● INSTRUCTIONS TO FOLLOW
In full and without deviation, reproduce the records that follow.

● MATERIAL FOR THIS TASK
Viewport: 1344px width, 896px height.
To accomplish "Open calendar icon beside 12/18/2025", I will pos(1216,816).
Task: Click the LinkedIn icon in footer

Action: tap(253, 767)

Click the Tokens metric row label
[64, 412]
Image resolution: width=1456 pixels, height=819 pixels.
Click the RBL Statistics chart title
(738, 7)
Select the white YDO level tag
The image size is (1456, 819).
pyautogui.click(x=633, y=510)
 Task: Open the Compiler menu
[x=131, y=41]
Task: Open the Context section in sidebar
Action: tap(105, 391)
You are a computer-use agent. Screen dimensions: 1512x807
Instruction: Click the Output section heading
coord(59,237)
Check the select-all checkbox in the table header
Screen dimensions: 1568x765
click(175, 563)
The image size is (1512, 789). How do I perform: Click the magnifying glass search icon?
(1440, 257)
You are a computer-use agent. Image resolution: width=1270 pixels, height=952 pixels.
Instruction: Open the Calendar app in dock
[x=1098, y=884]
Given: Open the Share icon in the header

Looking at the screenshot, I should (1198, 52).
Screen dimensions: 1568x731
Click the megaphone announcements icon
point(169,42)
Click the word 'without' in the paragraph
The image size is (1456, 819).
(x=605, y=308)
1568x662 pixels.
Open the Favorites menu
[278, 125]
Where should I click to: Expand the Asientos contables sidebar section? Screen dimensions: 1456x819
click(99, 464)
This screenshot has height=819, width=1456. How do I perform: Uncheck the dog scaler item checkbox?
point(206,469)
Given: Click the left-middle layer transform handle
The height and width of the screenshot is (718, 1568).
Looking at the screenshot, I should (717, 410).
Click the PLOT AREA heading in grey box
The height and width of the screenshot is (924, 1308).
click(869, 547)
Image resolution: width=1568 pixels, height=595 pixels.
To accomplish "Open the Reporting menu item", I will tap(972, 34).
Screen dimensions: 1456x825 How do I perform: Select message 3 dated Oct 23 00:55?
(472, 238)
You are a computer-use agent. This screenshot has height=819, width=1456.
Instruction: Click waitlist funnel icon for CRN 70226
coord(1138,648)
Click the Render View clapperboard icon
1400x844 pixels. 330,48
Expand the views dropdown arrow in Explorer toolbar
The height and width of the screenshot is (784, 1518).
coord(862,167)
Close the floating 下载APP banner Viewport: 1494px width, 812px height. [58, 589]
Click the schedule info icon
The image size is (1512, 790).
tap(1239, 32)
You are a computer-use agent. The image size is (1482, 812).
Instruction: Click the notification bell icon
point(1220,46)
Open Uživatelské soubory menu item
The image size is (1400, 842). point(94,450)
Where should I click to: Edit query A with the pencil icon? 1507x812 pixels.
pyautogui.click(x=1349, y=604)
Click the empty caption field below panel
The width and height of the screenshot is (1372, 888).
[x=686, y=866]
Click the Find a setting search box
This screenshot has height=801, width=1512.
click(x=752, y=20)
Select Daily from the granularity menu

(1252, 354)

● YOUR RESPONSE
Viewport: 1344px width, 896px height.
To accomplish "Open calendar icon beside 12/18/2025", I will pos(1216,816).
Task: Click the LinkedIn icon in footer

Action: tap(253, 767)

Click the Tokens metric row label
[64, 412]
Image resolution: width=1456 pixels, height=819 pixels.
Click the RBL Statistics chart title
(738, 7)
Select the white YDO level tag
The image size is (1456, 819).
pyautogui.click(x=633, y=510)
 Task: Open the Compiler menu
[x=131, y=41]
Task: Open the Context section in sidebar
Action: tap(105, 391)
You are a computer-use agent. Screen dimensions: 1512x807
Instruction: Click the Output section heading
coord(59,237)
Check the select-all checkbox in the table header
Screen dimensions: 1568x765
click(175, 563)
The image size is (1512, 789). How do I perform: Click the magnifying glass search icon?
(1440, 257)
You are a computer-use agent. Image resolution: width=1270 pixels, height=952 pixels.
Instruction: Open the Calendar app in dock
[x=1098, y=884]
Given: Open the Share icon in the header

Looking at the screenshot, I should (1198, 52).
Screen dimensions: 1568x731
Click the megaphone announcements icon
point(169,42)
Click the word 'without' in the paragraph
The image size is (1456, 819).
(x=605, y=308)
1568x662 pixels.
Open the Favorites menu
[278, 125]
Where should I click to: Expand the Asientos contables sidebar section? Screen dimensions: 1456x819
click(99, 464)
This screenshot has height=819, width=1456. How do I perform: Uncheck the dog scaler item checkbox?
point(206,469)
Given: Click the left-middle layer transform handle
The height and width of the screenshot is (718, 1568).
Looking at the screenshot, I should (717, 410).
Click the PLOT AREA heading in grey box
The height and width of the screenshot is (924, 1308).
click(869, 547)
Image resolution: width=1568 pixels, height=595 pixels.
To accomplish "Open the Reporting menu item", I will tap(972, 34).
Screen dimensions: 1456x825 How do I perform: Select message 3 dated Oct 23 00:55?
(472, 238)
You are a computer-use agent. This screenshot has height=819, width=1456.
Instruction: Click waitlist funnel icon for CRN 70226
coord(1138,648)
Click the Render View clapperboard icon
1400x844 pixels. 330,48
Expand the views dropdown arrow in Explorer toolbar
The height and width of the screenshot is (784, 1518).
coord(862,167)
Close the floating 下载APP banner Viewport: 1494px width, 812px height. [58, 589]
Click the schedule info icon
The image size is (1512, 790).
tap(1239, 32)
You are a computer-use agent. The image size is (1482, 812).
Instruction: Click the notification bell icon
point(1220,46)
Open Uživatelské soubory menu item
The image size is (1400, 842). point(94,450)
Where should I click to: Edit query A with the pencil icon? 1507x812 pixels.
pyautogui.click(x=1349, y=604)
Click the empty caption field below panel
The width and height of the screenshot is (1372, 888).
[x=686, y=866]
Click the Find a setting search box
This screenshot has height=801, width=1512.
click(x=752, y=20)
Select Daily from the granularity menu

(1252, 354)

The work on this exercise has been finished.